Write out only the tail of the records, beginning at the line containing "This screenshot has height=809, width=1400." and including the last line, exactly as written.

#### Material provided
··········
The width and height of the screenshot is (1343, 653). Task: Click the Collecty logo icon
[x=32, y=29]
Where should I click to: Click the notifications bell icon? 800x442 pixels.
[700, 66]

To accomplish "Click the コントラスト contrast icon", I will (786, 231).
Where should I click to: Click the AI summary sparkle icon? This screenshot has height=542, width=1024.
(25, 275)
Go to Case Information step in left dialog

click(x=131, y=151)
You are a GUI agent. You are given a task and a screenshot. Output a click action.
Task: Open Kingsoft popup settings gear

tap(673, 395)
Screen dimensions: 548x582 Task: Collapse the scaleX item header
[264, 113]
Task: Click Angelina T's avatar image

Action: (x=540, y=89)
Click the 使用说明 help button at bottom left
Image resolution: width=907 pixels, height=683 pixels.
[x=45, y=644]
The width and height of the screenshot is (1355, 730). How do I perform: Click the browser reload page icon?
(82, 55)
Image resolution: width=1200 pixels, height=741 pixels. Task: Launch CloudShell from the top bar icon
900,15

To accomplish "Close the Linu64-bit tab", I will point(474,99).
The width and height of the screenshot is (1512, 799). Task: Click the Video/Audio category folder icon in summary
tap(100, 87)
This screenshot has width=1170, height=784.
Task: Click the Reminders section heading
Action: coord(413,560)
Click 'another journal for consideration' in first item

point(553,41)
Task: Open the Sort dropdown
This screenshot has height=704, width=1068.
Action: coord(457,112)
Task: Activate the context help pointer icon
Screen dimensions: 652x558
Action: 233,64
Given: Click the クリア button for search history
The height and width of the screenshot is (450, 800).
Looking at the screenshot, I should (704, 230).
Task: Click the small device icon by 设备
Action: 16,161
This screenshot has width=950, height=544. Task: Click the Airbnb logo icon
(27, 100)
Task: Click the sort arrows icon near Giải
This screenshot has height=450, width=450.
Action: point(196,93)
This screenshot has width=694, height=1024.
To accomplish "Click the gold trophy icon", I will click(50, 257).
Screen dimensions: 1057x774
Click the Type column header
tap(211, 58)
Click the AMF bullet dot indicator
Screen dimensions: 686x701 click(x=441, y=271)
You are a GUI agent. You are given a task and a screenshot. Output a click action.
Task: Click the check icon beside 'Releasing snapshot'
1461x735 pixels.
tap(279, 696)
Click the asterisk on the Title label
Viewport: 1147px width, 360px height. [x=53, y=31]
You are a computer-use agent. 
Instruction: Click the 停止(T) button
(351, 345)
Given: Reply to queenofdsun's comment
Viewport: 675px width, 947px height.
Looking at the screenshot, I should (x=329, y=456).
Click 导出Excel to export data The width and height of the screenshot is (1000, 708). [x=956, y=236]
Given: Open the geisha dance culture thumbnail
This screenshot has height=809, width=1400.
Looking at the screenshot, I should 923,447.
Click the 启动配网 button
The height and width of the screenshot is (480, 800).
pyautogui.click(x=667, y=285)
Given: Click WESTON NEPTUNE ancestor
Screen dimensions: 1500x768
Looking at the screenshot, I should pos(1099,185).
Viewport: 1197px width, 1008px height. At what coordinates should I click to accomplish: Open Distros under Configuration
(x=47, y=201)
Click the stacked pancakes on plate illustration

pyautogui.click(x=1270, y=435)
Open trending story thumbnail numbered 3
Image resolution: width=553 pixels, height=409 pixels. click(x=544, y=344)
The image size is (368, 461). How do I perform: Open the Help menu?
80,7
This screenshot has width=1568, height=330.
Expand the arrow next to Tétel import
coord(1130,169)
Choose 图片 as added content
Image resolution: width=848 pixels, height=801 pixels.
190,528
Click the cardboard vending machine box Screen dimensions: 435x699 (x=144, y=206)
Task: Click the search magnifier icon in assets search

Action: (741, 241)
··········
#### Task output
This screenshot has height=809, width=1400.
Looking at the screenshot, I should 923,447.
Click the 启动配网 button
The height and width of the screenshot is (480, 800).
pyautogui.click(x=667, y=285)
Given: Click WESTON NEPTUNE ancestor
Screen dimensions: 1500x768
Looking at the screenshot, I should pos(1099,185).
Viewport: 1197px width, 1008px height. At what coordinates should I click to accomplish: Open Distros under Configuration
(x=47, y=201)
Click the stacked pancakes on plate illustration

pyautogui.click(x=1270, y=435)
Open trending story thumbnail numbered 3
Image resolution: width=553 pixels, height=409 pixels. click(x=544, y=344)
The image size is (368, 461). How do I perform: Open the Help menu?
80,7
This screenshot has width=1568, height=330.
Expand the arrow next to Tétel import
coord(1130,169)
Choose 图片 as added content
Image resolution: width=848 pixels, height=801 pixels.
190,528
Click the cardboard vending machine box Screen dimensions: 435x699 (x=144, y=206)
Task: Click the search magnifier icon in assets search

Action: (741, 241)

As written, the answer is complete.